Anil Deshpande

Personal information
- Full name: Anil Prabhakar Deshpande
- Born: 2 August 1952 (age 74) Nagpur, Maharashtra, India
- Role: All-rounder

Domestic team information
- 1970/71–1982/83: Vidarbha

Career statistics
| Competition | FC | List A |
| Matches | 62 | 6 |
| Runs scored | 3,157 | 116 |
| Batting average | 32.21 | 23.20 |
| 100s/50s | 4/19 | 0/0 |
| Top score | 164* | 48 |
| Balls bowled | 5,227 | 48 |
| Wickets | 88 | 1 |
| Bowling average | 29.67 | 49.00 |
| 5 wickets in innings | 1 | 0 |
| 10 wickets in match | 0 | n/a |
| Best bowling | 6/45 | 1/7 |
| Catches/stumpings | 32/– | 1/0 |
- Source: ESPNcricinfo, 6 February 2016

= Anil Deshpande =

Indian former first-class cricketer

Anil Deshpande (born 2 August 1952) is an Indian former first-class cricketer who played for Vidarbha. He worked as a selector for the Indian team from 1998 to 2000.

==Career==
Deshpande played as an all-rounder for Vidarbha across 13 seasons. He made 62 first-class appearances, scoring more than 3000 runs and taking 88 wickets. He was a regular member of Central Zone cricket team during his career and made 21 first-class appearances for the team.

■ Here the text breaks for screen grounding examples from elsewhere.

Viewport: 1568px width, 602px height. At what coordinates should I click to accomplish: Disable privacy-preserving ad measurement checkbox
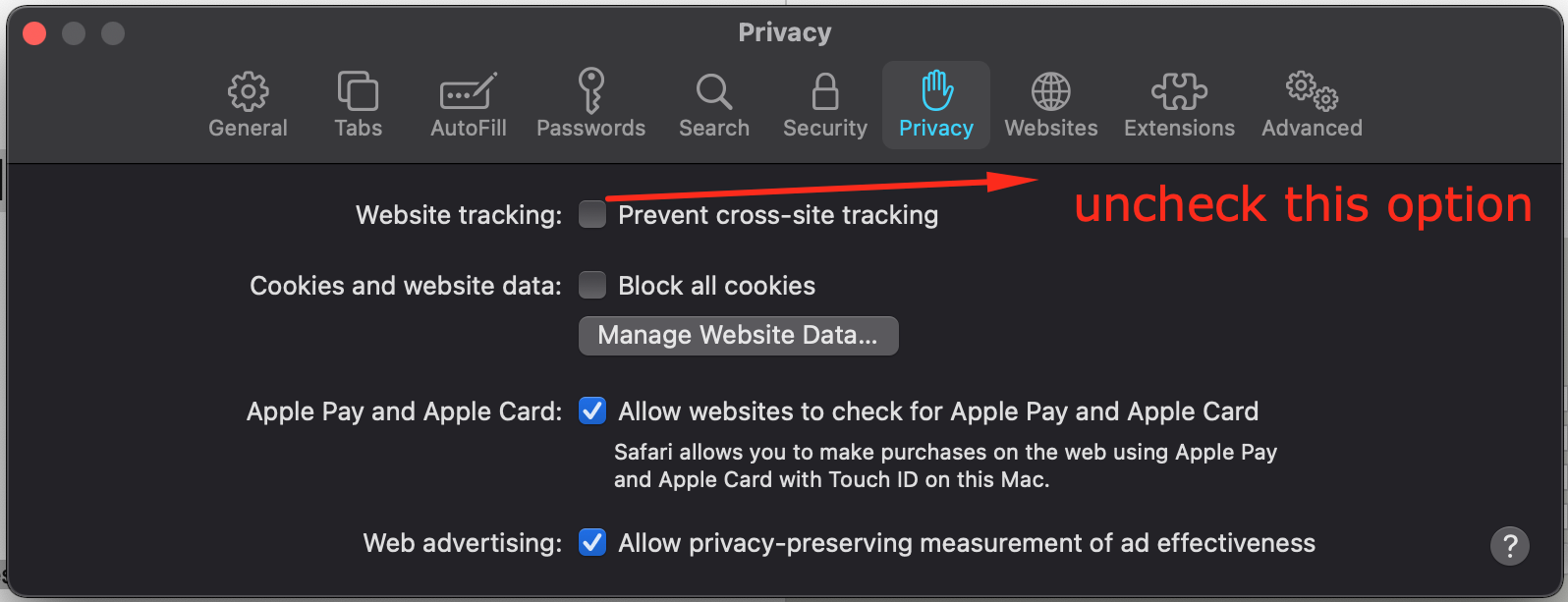(592, 542)
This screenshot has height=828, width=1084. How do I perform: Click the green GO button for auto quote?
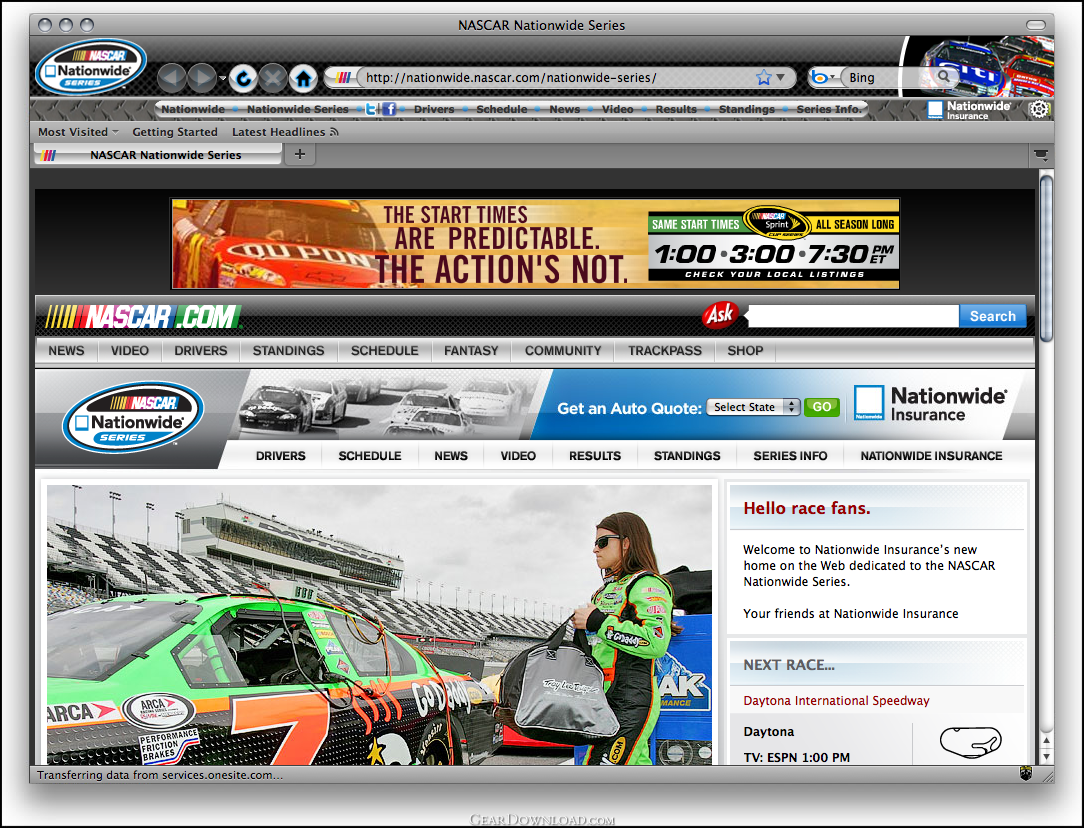click(822, 407)
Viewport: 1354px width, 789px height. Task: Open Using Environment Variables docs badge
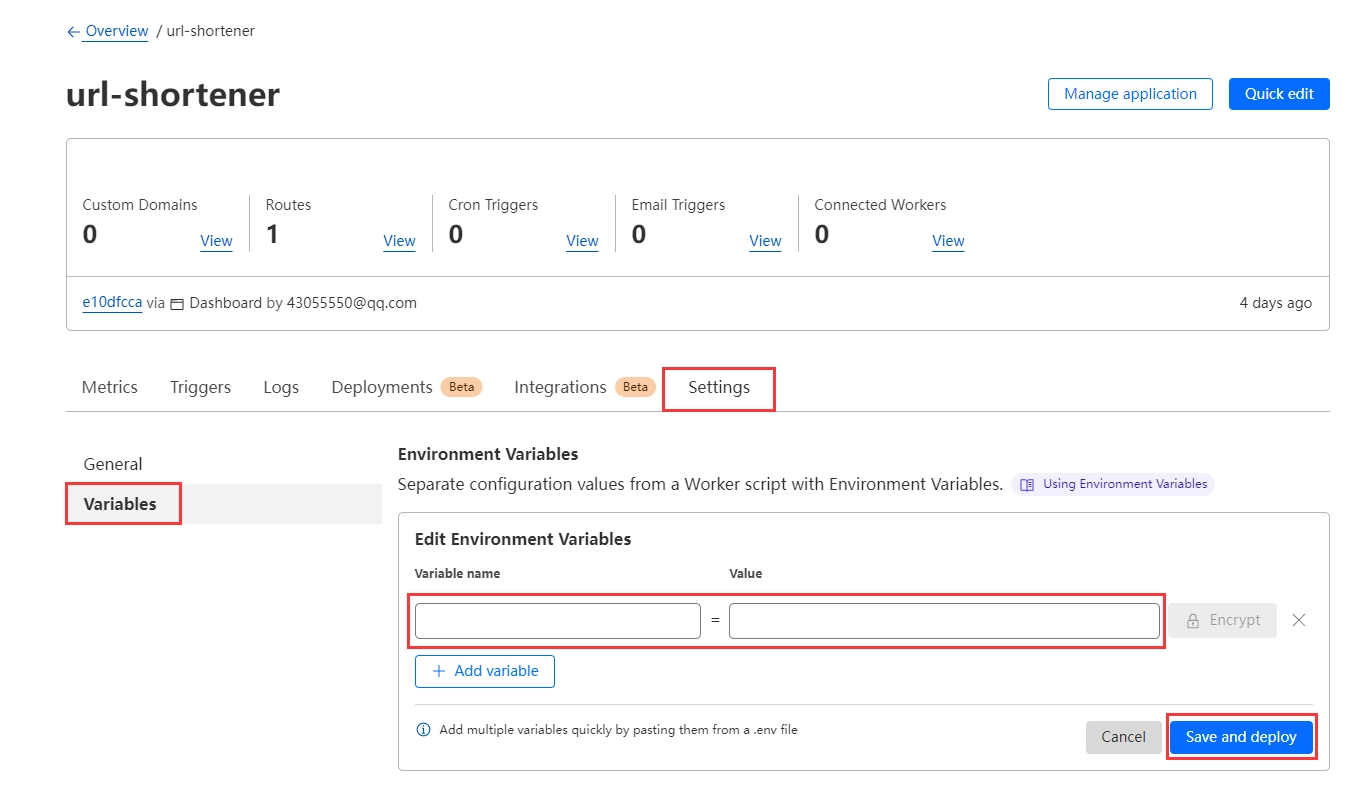1113,484
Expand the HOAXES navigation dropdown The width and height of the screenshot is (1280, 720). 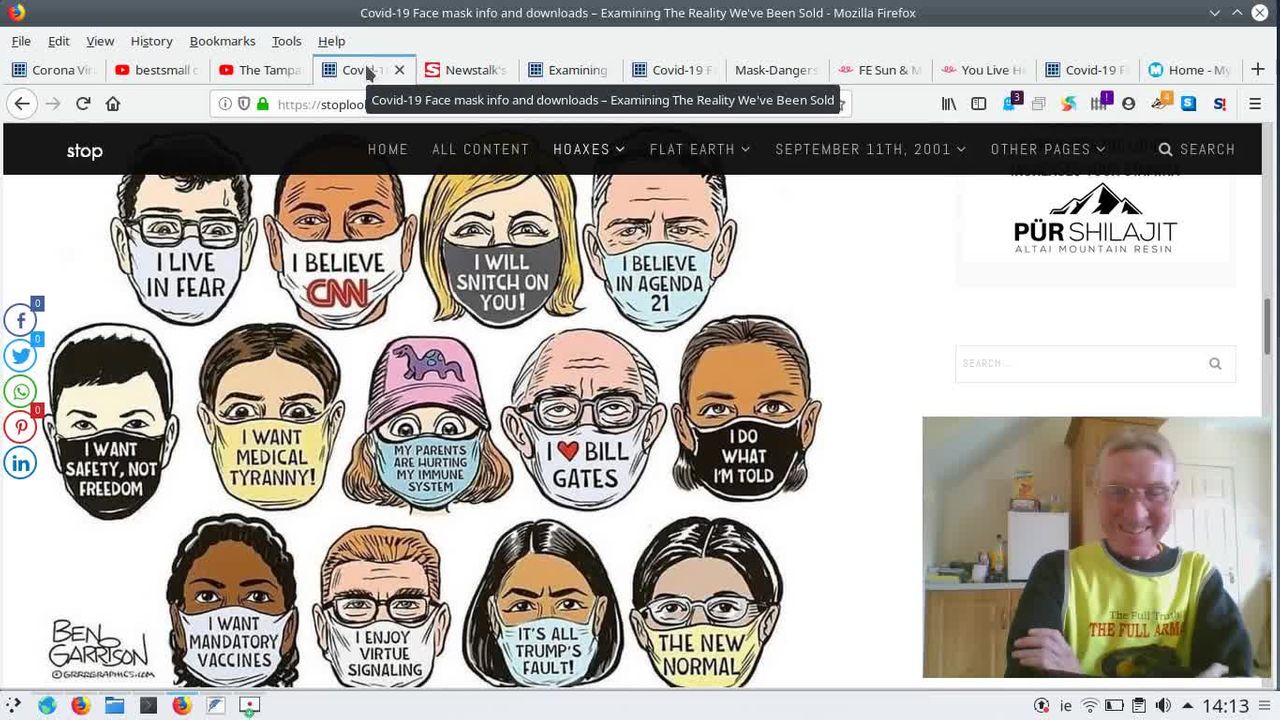coord(589,149)
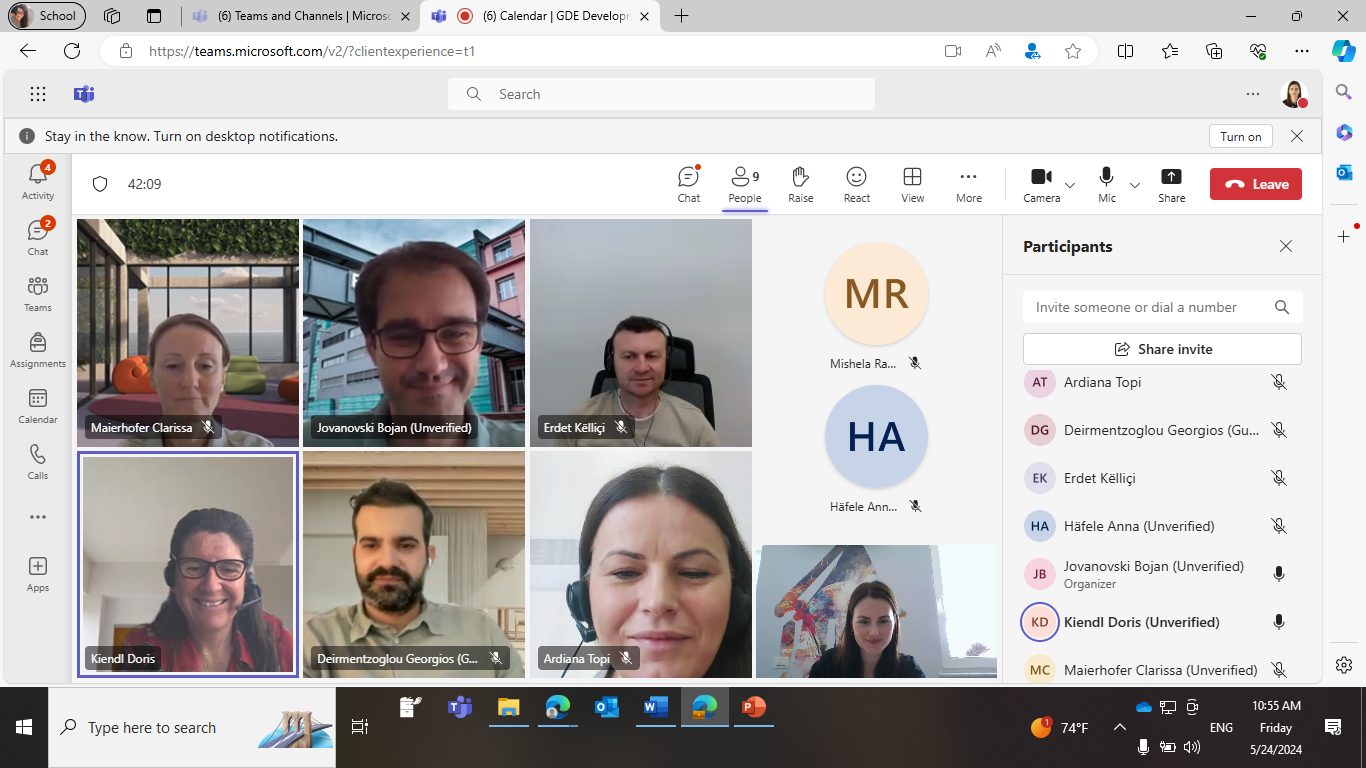Select Kiendl Doris in participants list
This screenshot has width=1366, height=768.
1141,622
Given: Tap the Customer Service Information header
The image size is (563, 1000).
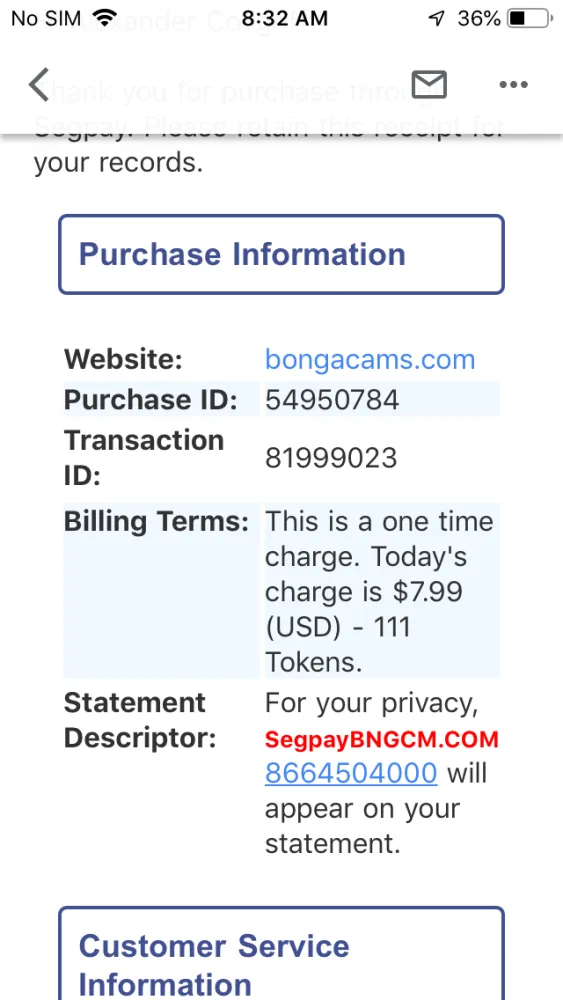Looking at the screenshot, I should [x=281, y=954].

Although he did not play international matches, Deshpande represented Central Zone against visiting Australian, English, Pakistani, Sri Lankan and West Indies teams in first-class matches.

In 1998, Deshpande became a member of the Indian team selection panel, representing Central Zone. He resigned from the position in 2000, citing personal reasons. Later in his career, he also stood as an umpire in cricket matches.